Mitogen-activated protein kinase Hog1 is activated in response to curcumin exposure in the budding yeast Saccharomyces cerevisiae
© Azad et al.; licensee BioMed Central. 2014
Received: 29 July 2014
Accepted: 5 December 2014
Published: 19 December 2014
Curcumin (CUR), an active polyphenol derived from the spice turmeric, has been traditionally used for centuries in ancient Indian medicine to treat a number of diseases. The physiological effects of CUR have been shown to be diverse; however, the target molecules and pathways that CUR affects have yet to be fully described.
Here, we demonstrate for the first time that the budding yeast mitogen-activated protein kinase (MAPK) Hog1 is essential for the response to CUR. Moreover, CUR-induced Hog1 phosphorylation was rescued by supplementation of iron to the growth medium. Hog1 was rapidly phosphorylated upon CUR treatment, but unlike the response to hyperosmotic shock (0.8 M NaCl), it remains activated for an extended period of time. A detailed analysis of HOG pathway mutants revealed that Pbs2p, Ptc2p, and Ssk2p are required for optimal CUR-induced Hog1 phosphorylation. We also observed a Hog1 dependent transcriptional response to CUR treatment that involved the up-regulation of glycerol-3-phosphate dehydrogenase 1 (GPD1), a factor that is essential for the hyperosmotic stress response.

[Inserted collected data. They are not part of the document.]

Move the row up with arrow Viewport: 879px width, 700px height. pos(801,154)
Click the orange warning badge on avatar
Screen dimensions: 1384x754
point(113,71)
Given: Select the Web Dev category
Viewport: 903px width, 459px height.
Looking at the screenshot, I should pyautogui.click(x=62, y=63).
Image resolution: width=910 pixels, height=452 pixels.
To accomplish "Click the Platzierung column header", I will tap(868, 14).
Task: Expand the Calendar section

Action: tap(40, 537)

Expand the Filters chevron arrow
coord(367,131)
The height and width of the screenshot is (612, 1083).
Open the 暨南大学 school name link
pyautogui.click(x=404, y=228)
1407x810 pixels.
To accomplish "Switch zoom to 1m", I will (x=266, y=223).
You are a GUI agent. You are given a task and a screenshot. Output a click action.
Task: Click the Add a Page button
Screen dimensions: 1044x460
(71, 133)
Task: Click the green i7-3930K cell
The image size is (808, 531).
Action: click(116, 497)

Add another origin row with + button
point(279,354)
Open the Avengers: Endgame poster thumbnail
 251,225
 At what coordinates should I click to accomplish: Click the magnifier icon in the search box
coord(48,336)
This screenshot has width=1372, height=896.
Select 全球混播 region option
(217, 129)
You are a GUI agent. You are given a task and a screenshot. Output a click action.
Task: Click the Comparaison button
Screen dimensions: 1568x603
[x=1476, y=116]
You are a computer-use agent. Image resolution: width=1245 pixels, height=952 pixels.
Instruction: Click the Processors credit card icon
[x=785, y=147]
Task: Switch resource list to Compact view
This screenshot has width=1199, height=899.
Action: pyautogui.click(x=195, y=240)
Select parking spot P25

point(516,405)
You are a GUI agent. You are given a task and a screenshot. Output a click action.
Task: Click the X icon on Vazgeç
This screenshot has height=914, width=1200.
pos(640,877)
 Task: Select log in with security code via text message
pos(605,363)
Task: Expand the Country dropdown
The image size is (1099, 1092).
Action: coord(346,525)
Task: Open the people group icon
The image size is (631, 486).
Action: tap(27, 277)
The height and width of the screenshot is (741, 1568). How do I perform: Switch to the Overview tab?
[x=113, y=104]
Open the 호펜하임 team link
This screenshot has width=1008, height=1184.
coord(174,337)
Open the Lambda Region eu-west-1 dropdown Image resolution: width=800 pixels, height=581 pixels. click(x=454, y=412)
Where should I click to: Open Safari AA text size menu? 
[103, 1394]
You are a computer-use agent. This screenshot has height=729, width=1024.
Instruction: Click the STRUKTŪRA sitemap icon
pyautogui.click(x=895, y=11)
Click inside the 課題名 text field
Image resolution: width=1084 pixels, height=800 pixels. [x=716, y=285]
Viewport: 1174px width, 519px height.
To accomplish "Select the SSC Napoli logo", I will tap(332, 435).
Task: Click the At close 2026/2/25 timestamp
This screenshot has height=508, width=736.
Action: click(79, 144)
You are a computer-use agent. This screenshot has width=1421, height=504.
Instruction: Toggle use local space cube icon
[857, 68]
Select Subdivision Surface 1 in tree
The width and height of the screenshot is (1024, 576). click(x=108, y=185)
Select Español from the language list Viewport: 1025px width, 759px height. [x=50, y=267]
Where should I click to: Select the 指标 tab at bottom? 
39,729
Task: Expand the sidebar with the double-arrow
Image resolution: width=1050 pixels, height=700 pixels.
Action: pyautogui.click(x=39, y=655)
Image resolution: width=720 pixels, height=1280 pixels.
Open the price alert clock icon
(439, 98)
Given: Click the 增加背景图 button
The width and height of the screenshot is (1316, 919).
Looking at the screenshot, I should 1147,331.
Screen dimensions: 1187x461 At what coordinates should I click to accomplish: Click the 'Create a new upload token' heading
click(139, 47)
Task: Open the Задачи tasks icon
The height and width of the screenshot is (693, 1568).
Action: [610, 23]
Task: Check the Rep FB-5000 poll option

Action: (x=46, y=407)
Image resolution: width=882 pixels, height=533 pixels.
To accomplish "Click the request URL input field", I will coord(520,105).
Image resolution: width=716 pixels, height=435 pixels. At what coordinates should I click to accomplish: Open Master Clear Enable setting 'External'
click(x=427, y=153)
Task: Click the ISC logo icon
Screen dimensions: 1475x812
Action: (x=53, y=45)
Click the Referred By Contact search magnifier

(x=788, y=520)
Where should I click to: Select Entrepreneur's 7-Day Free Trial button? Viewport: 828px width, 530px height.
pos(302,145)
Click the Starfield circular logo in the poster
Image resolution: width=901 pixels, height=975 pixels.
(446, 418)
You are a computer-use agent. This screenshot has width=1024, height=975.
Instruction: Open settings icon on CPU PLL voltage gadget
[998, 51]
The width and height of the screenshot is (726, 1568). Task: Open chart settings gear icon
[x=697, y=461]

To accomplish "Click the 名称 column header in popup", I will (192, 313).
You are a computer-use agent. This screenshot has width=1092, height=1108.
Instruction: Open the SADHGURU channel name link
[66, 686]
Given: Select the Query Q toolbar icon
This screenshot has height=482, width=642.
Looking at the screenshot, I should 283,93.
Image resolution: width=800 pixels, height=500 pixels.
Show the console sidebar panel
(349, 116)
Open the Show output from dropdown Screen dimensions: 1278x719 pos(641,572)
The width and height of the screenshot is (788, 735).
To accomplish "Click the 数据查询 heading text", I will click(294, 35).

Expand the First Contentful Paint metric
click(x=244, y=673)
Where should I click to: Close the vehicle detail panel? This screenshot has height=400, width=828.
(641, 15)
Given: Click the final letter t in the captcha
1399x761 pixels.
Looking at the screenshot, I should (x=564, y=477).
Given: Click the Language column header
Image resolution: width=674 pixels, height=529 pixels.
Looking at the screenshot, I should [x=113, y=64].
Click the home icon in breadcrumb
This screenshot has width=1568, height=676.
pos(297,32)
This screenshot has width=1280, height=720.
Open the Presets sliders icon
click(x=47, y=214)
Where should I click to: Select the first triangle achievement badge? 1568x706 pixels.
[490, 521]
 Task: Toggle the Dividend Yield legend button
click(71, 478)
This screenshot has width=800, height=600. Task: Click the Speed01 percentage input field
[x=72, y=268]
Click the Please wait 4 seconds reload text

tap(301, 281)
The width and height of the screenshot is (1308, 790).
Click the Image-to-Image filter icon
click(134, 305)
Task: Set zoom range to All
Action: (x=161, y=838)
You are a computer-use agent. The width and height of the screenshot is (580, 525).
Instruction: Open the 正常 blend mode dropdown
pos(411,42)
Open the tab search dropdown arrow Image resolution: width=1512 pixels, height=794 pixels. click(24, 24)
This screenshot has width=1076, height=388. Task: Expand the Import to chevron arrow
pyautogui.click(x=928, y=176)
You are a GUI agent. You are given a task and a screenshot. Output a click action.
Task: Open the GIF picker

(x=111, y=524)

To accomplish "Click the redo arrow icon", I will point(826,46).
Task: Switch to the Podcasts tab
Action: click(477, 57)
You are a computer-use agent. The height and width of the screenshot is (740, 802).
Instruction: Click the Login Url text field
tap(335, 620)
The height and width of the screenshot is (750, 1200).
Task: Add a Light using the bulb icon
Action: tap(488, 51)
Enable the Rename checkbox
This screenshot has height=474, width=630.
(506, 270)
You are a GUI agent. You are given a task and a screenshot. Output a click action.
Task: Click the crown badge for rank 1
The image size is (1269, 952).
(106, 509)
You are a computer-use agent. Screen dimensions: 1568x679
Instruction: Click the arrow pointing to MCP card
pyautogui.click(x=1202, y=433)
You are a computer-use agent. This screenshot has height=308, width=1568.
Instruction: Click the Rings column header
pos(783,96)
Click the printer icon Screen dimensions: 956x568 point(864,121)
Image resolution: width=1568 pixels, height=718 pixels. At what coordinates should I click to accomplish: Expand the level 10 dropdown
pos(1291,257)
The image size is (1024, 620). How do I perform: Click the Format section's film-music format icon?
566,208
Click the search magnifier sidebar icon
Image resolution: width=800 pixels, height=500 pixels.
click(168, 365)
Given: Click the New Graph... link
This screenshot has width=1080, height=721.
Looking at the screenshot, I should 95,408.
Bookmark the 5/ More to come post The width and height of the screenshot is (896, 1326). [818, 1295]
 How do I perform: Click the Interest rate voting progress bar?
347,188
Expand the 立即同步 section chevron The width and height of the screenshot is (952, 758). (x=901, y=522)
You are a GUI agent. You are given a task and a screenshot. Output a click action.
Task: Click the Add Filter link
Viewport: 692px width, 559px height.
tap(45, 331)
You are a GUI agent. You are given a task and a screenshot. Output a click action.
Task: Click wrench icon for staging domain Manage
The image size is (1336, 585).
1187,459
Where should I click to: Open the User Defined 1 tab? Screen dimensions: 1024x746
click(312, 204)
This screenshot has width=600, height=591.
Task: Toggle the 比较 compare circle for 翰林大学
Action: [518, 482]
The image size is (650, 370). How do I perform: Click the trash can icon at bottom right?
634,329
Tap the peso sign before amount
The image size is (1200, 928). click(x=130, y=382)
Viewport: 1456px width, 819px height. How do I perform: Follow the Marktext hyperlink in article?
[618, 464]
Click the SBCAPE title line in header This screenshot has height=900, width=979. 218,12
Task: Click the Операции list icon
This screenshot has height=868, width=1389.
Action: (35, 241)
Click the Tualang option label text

Our present finding revealed the role of Hog1 MAPK in regulation of CUR-induced transcriptional response. We anticipate that our finding will enhance the understanding on the molecular mode of action of CUR on S. cerevisiae.
Yeast cells have evolved sophisticated mechanisms to withstand a variety of stresses including limited availability of nutrients, fluctuations in temperature, changes in osmolarity, and the presence of harmful agents such as radiation or toxic chemicals. A myriad of strategies have evolved to maintain cellular homeostasis under stressful conditions including the activation of mitogen-activated protein kinase (MAPK) pathways. Thus far, 5 MAPK pathways have been characterized in S. cerevisiae. The fundamental function of these MAPK pathways is to regulate gene expression in response to various extracellular signals.
The high osmolarity glycerol (HOG) pathway is one of the most thoroughly studied MAPK pathways in yeast. The HOG pathway involves the MAPK Hog1 that specifically responds to increased extracellular osmolarity and is essential for cell survival under these conditions. Yeast cells respond to osmotic stress by activating Hog1 phosphorylation and, subsequently, translocating Hog1 to the nucleus where it directly interacts with several transcription factors to modulate gene expression. Recently, several studies have demonstrated additional functions of the HOG MAPK pathway. Evidence shows that the HOG pathway is essential for regulating the stress adaptation response induced by heat , citric acid , or low temperature . The HOG pathway is also involved in providing tolerance to methylglyoxal  and the bacterial endotoxin lipopolysaccharide (LPS) , and reportedly plays a role in cell wall maintenance  and the distribution of proteins within the Golgi .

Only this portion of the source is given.